Expertise
Technology has a way of dissolving into the background of our fast-paced lives until we don’t realise it’s there.

My two year old daughter’s first car will be automated and driverless. It’s equally likely that she will not own it; and possibly when asked about it, her description will be to its colour, on-board facilities and her travel subscription type.

 

All of us are set to become passengers, giving up the rite of passage from excited learner driver and nervous first timer, to explaining how you caught your first minor speeding fine. Those experiences will all be lost. Will it matter?

 

Many of the technology posts these days on social/business media are concerned with Automated Vehicles (AV). Although bombarded with details on Tesla’s latest feature and subjective predictions on the death of public transport, I believe that communicating and sharing ideas on the AV subject is essential for a positive outcome. The alternative is a passive and lazy acceptance of a technology that will revolutionise our basic understanding of the world in which we live.

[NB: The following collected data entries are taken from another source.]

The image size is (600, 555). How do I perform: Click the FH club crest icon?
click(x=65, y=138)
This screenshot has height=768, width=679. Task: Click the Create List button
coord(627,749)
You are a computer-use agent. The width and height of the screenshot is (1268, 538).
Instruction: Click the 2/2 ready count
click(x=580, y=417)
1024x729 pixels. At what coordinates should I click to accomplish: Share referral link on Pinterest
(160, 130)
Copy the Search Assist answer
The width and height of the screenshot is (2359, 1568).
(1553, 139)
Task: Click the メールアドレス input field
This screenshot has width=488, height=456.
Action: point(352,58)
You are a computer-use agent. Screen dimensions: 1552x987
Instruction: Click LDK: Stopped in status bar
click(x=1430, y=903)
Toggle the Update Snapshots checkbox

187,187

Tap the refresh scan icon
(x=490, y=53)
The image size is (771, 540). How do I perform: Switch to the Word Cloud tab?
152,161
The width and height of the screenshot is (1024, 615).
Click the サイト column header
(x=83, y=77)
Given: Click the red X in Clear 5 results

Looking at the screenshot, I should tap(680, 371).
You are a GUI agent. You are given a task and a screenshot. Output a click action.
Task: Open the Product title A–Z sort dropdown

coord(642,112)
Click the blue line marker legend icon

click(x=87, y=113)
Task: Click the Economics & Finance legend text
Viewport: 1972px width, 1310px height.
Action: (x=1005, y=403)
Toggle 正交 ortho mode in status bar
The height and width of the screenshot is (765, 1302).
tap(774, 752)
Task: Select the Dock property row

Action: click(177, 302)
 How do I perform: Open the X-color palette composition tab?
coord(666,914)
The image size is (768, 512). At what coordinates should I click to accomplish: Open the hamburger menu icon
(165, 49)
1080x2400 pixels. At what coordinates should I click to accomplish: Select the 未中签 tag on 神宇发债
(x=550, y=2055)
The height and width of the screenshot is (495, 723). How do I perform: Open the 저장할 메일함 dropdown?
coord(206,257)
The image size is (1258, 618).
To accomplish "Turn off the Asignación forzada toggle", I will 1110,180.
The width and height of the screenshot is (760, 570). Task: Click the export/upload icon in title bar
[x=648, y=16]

All of us are set to become passengers, giving up the rite of passage from excited learner driver and nervous first timer

As engineering and innovation professionals get involved in technological delivery at an early stage, the chance of an improved outcome for all increases. Working for SMEC, I have an opportunity to be involved in the direction AVs might take. The Company submitted an AV Position Paper to the ACT Government (September 2016). This work is progressing the partnership with the ADVI and has been adopted by the AITPM to develop a program of seminars to tackle the planning challenge.

Understanding how we will use transport modes is the key to planning for it.

I see three tiers of AV user, each responsible for different levels of on-road occupancy. The first being those who purchase a vehicle and either use it by themselves or allow it to run light-freight errands and transport others at a fee. The second, those who lease a selected vehicle for their own individual use, and the third, a blended user group where a subscription service is in place for a vehicle to provide travel at various times of day; the peak hours (if they continue to exist) being the most expensive time to travel.

Your level of ownership aside, what will you do with your in-vehicle time? Catch-up on your sleep, read your self-help book, network with the other commuters or continue scrolling through social media? With globalisation, improved telecoms and a gig-based economy, where activity-based work is emerging as a path to a powerful freedom, will we even need to travel at all?